The magazine industries produce an object of cultural exchange which is made commercially viable through a narrowing of its target audiences. These audiences arise in the space created by the dance music industries’ negotiation of an imagined contest between 'underground' authenticity and 'mainstream' productivity. In turn, dance music magazines produce a powerfully exclusive space for the communication networks of the dance music genre by capitalising on the desire to stabilise genre and therefore taking up generic instability as a positive youth marketing strategy.
According to this position, genre is thought of as that which schematises the ordinary cultural operation of making decisions. The ethics of genre means that each generic judgment or decision is a moment of enacting opinion, and thus of participating within the negotiation of community. With respect to dance music in particular, its ethics is set up as a response to (what are perceived as) deliberate misunderstandings in the traditional media and is energetically taken up through dance music journalism's defensive celebration of the ephemeral and negotiated performativity of the (personal and collective) rave.

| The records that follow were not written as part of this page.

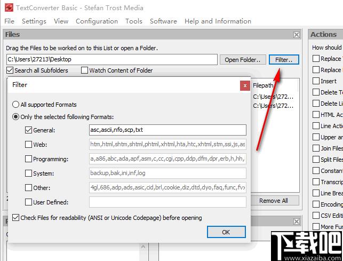The image size is (343, 261).
Task: Enable the Web formats checkbox
Action: click(29, 144)
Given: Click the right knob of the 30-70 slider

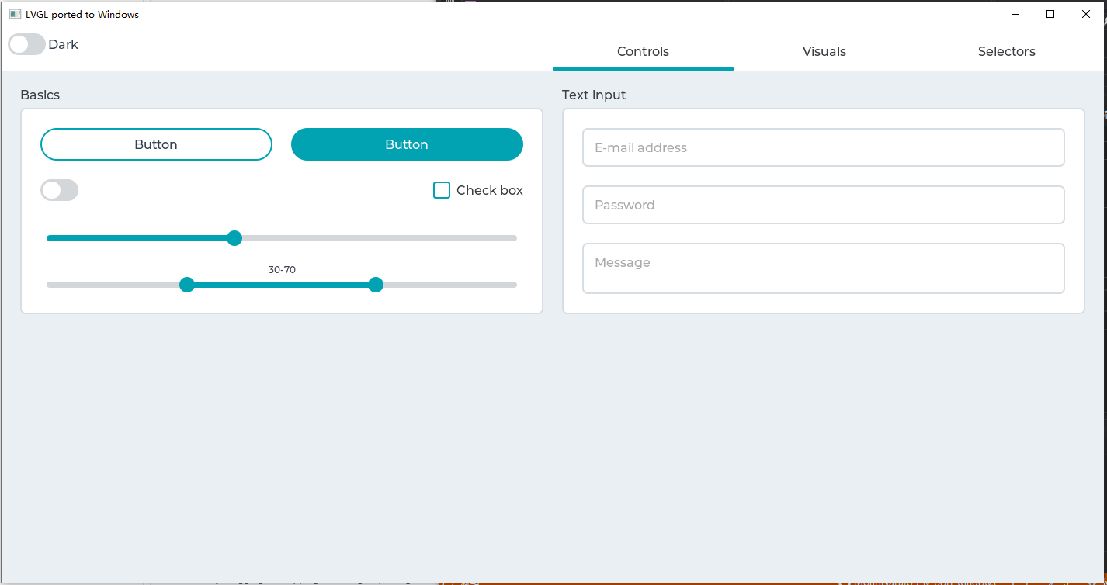Looking at the screenshot, I should click(x=376, y=285).
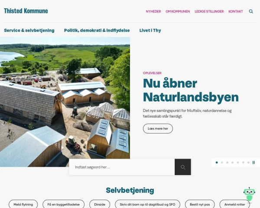Open the Naturlandsbyen aerial photo
This screenshot has height=208, width=260.
(x=65, y=102)
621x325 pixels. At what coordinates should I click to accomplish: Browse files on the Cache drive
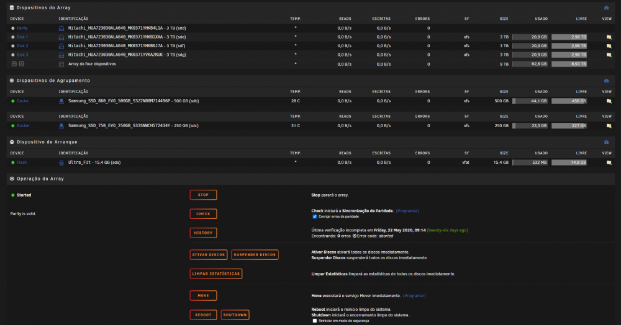[x=609, y=101]
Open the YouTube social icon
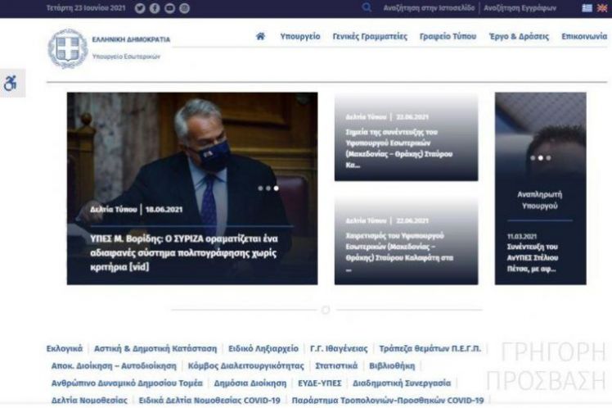 tap(169, 8)
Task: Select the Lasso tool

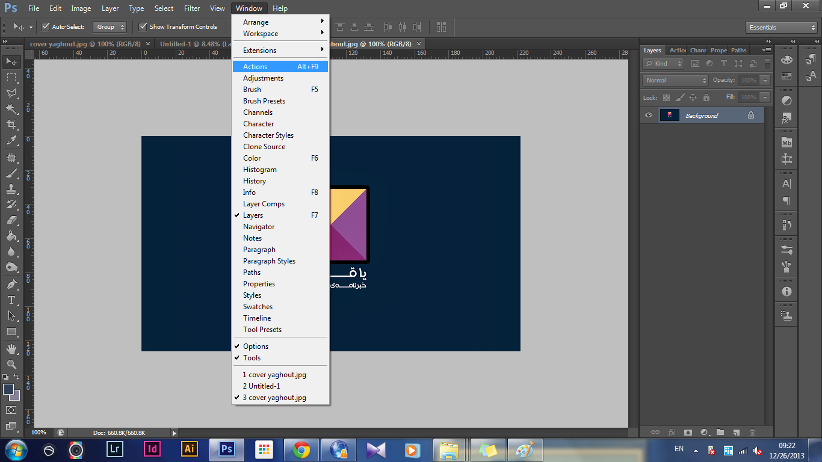Action: (x=11, y=93)
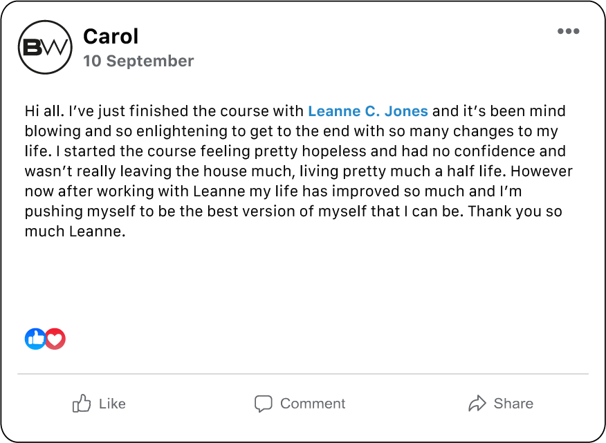
Task: Click the arrow Share icon
Action: (x=477, y=404)
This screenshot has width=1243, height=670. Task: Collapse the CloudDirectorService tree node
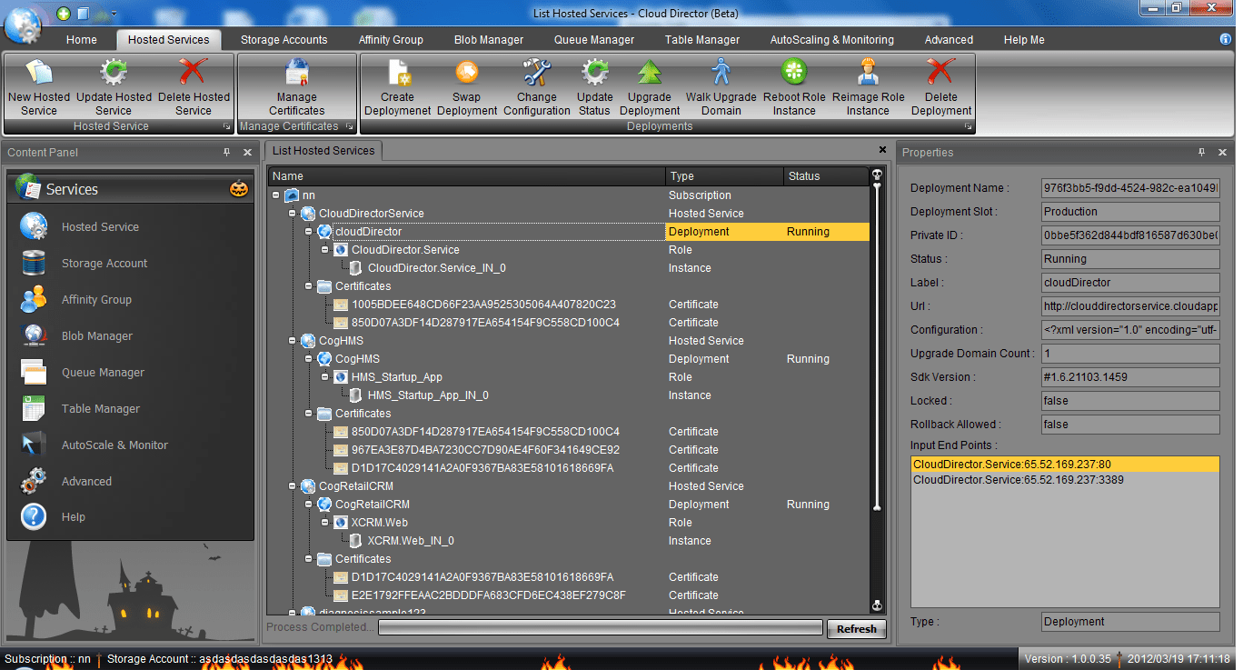click(293, 214)
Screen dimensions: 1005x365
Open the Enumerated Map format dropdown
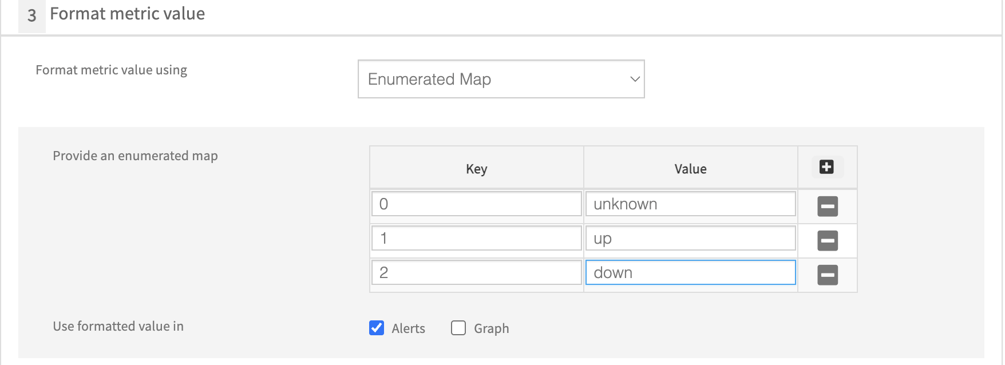pos(501,79)
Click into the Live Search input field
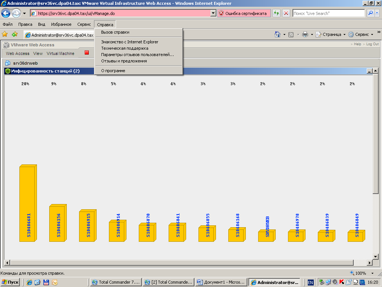 pyautogui.click(x=328, y=13)
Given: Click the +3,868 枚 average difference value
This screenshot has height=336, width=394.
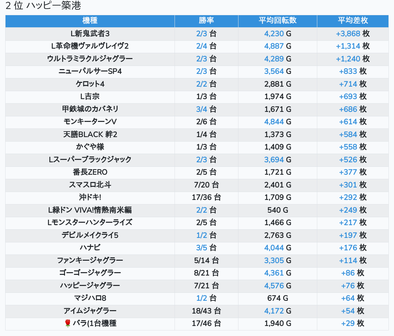Looking at the screenshot, I should pos(353,34).
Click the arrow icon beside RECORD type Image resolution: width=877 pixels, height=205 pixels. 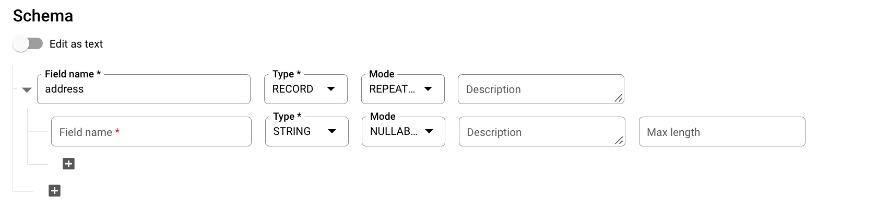[331, 89]
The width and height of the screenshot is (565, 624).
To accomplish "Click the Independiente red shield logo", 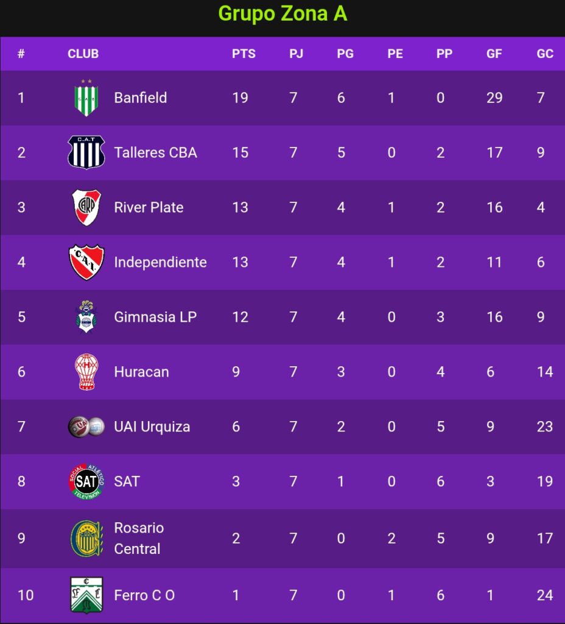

Each of the chapters of this thesis was designed to approach dance music magazines from a different angle: the first as ‘industries’; the last as ‘citizenships’; and between these a bridging overview of ‘genres’. In order to undertake a thorough investigation, both the industries which produce, and the citizenships which use, a cultural object must be considered. These approaches are immediately complementary: citizenships participate in the regulation of genre through negotiating the ordering of generic rules; and those rules impact upon and are simultaneously ordered through the operation of industries.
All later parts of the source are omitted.